Anghel restores Mustangs in his shop in Scottsdale, Arizona (www.anghelrestorations.com), and he accepts certain high-performance and specialty Mustangs, usually of the 1969-’70 model years, though he does get requests to do other Mustang models and recently finished a 1968 Shelby. This Mach 1 piqued his interest to a high degree and he dove into this restoration with great fervor. Like Bob Perkins, Marcus Anghel is a national MCA judge and is much more than a restorer. He has a high level of enthusiasm for 1969-’70 Mustangs and enjoys researching the particular car he is restoring. Factory procedure is his mantra, from the color-striped suspension to numbers and date code–matching parts throughout.

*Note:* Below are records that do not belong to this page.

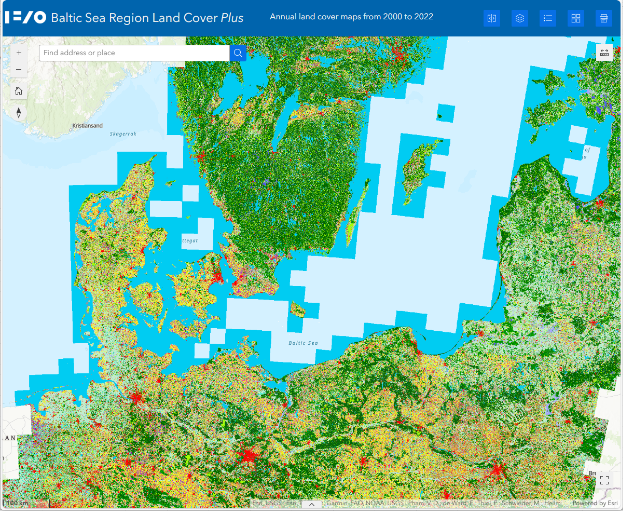
Task: Click the Baltic Sea label on map
Action: tap(302, 343)
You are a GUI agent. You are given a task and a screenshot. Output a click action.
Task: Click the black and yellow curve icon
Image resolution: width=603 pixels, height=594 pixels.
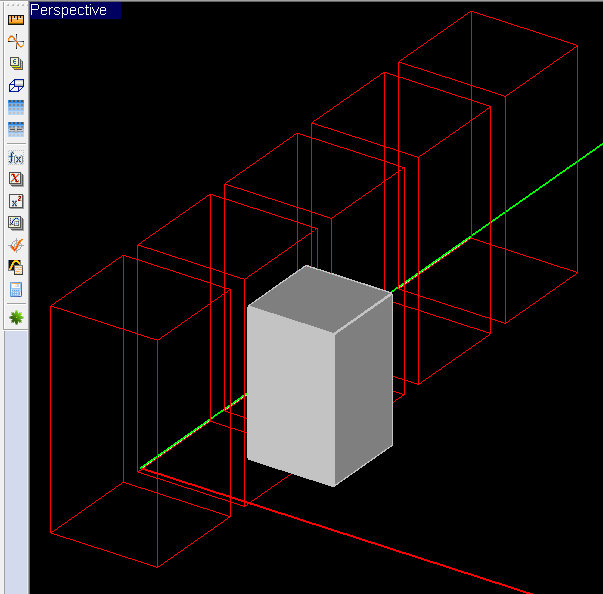[x=16, y=267]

For the past year or more, Anghel (who also writes technical articles in this magazine) has been relaying to us his findings on this Mach 1. He and his compatriots in the hobby know of two other 1969-’70 purple Mustangs: one Mach 1 owned by Kelly Schultz in Texas, and one Shelby G.T. 500 owned by Ed Meyer of Indiana. Meyer, in fact, tipped off the current owner, Tony King, about this purple 1969 Mach 1 for sale in Florida on eBay in 2007. From Butte, Montana, King (a Ford aficionado since he was a kid) has an impressive collection of cars and parts, including the first 1968 Shelby G.T. 500 KR ever made, and an early restored Boss 429 that Ford used at their display at SEMA last year. He recently purchased a black 1969 Shelby G.T. 500 prototype.
The seller advertised the Mach 1 as originally purple, so there was no surprise or barn find here. The condition was decent and the 428 SCJ engine stamping matched the VIN, but the car needed a complete restoration. Likewise, the Top Loader four-speed and 9-inch rearend checked out as factory original for this chassis.

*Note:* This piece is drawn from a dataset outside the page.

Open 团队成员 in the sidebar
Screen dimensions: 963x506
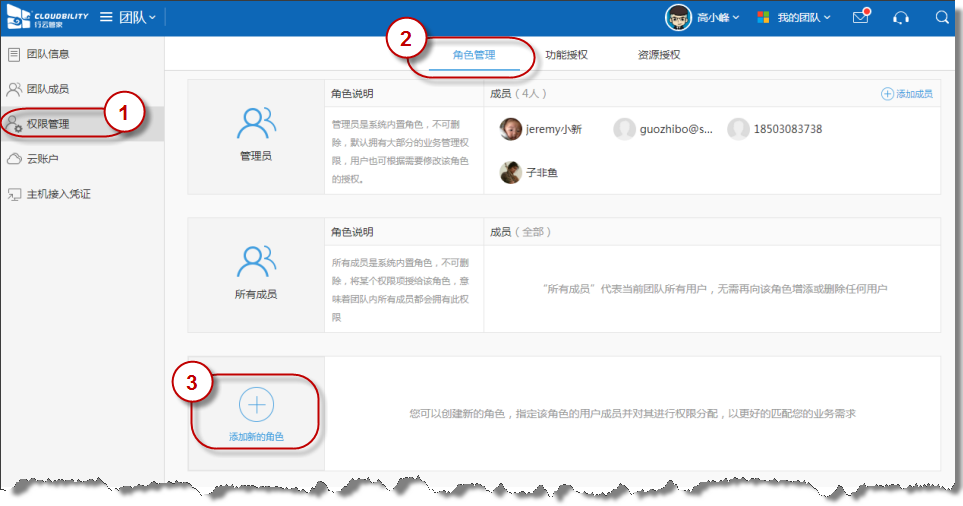[x=47, y=89]
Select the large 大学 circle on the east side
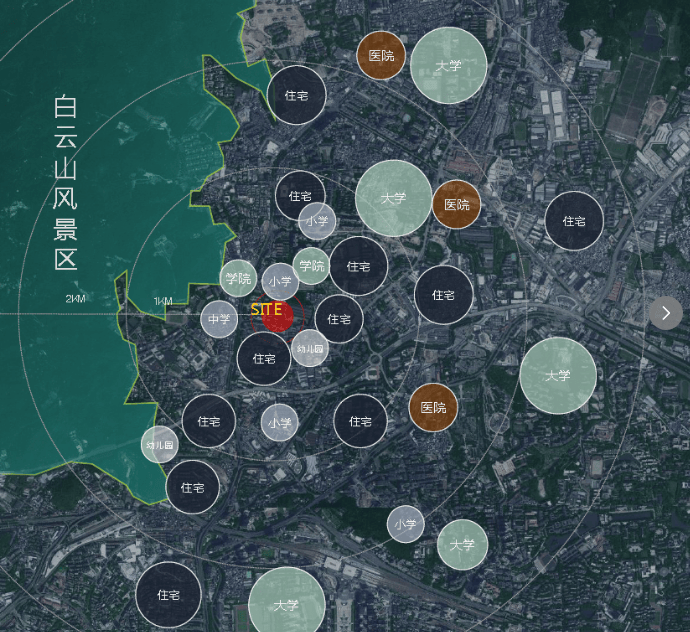 pyautogui.click(x=558, y=376)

After bouncing around several restoration shops, the car ended up in the very capable hands of Anghel a few years ago. Anghel restored the car like he owned it, even to the extent of taking over the history search. In other words, Anghel has a passion for these cars. Actual ownership became a moot point. We arrived in Scottsdale en route to the first big MCA show of the year in Tucson, Arizona, in late March of 2015 and Anghel was loading the Mach 1 onto his trailer, allowing us to see the finished car for the first time. We were a bit surprised how subdued the purple was. Chrysler promoted High Impact colors like Plum Crazy for the Dodge Challenger and In-Violet for the Plymouth ’Cuda that were in-your-face purple. Perhaps the original owner liked what Mopar was doing but the closest thing he could find in a Ford enamel was Midnight Orchid Metallic in the Thunderbird lineup, that car being a luxury car dictated more of a high-class paint and name. Orchids, of course, are definitely purple. This hue of purple is dark—in direct sunlight the purple is visible but at other times it can appear dark maroon or nearly black. To make sure we captured the color correctly, Anghel towed the car in an enclosed trailer to a location in the mountains where the sun brought out the original dark shade of purple.

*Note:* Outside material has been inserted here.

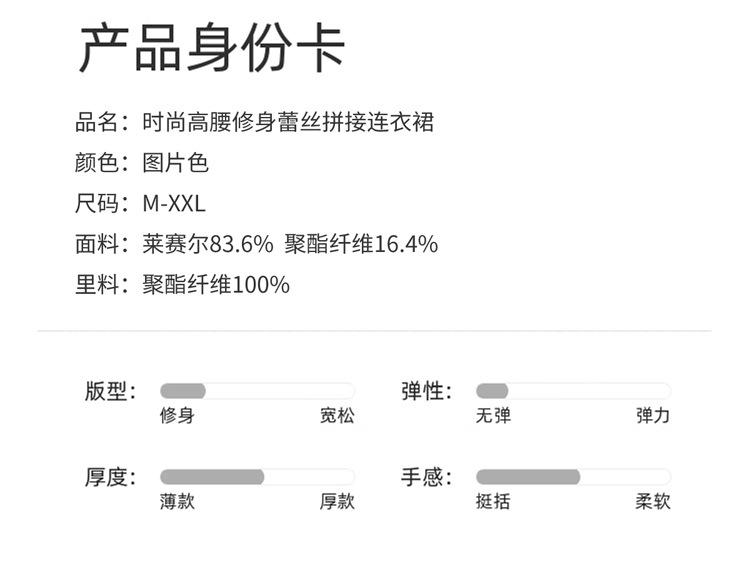Screen dimensions: 750x573
Task: Click the fabric text 莱赛尔83.6%
Action: 208,244
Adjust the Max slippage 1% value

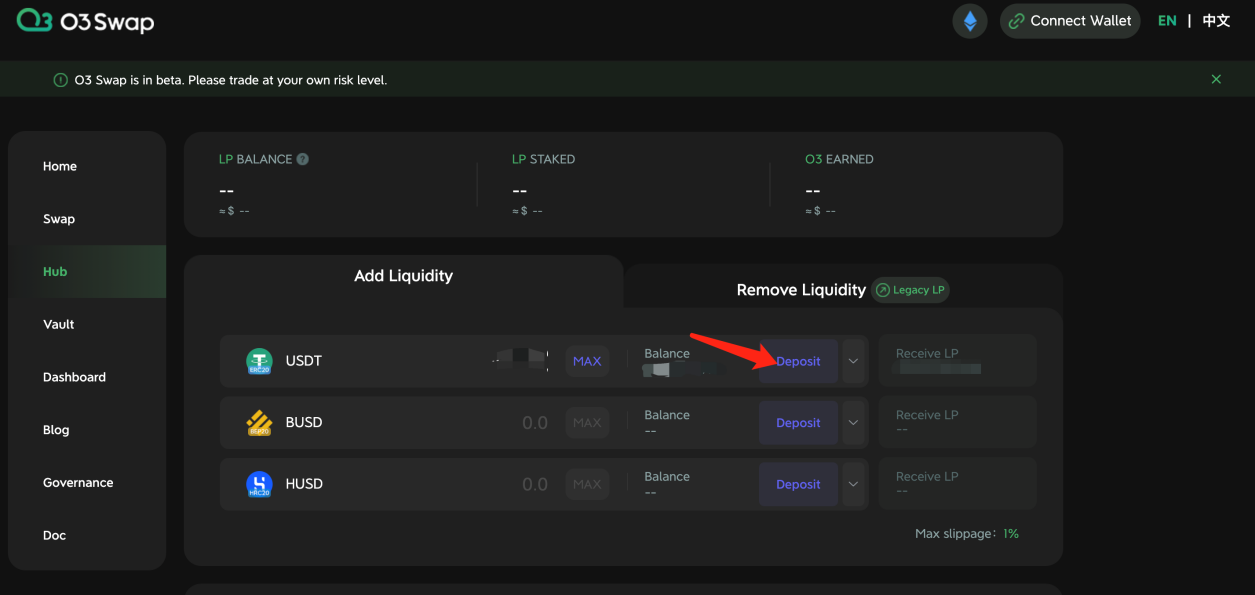tap(1011, 534)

At the show in Tucson, MCA attendees were curious since they had never seen a purple Mustang, and this car was in the concours trailered class for original Mustangs, where the color had to be factory. One lady surprised Anghel when she correctly asked if the paint was a Thunderbird color, but like everybody else she was seeing a purple Mustang for the first time. The car’s unveiling reminded us of one of the most famous lyrics of all time, written in 1895 by writer/poet Gelett Burgess: “I never saw a Purple Cow, I never hope to see one; but I can tell you anyhow, I’d rather see than be one.”
In the case of the purple Mach 1, the color definitely was not popular in 1969. But today, the outrageous color goes right with the outrageous performance. Now, if I could only make up such good lyrics as Burgess.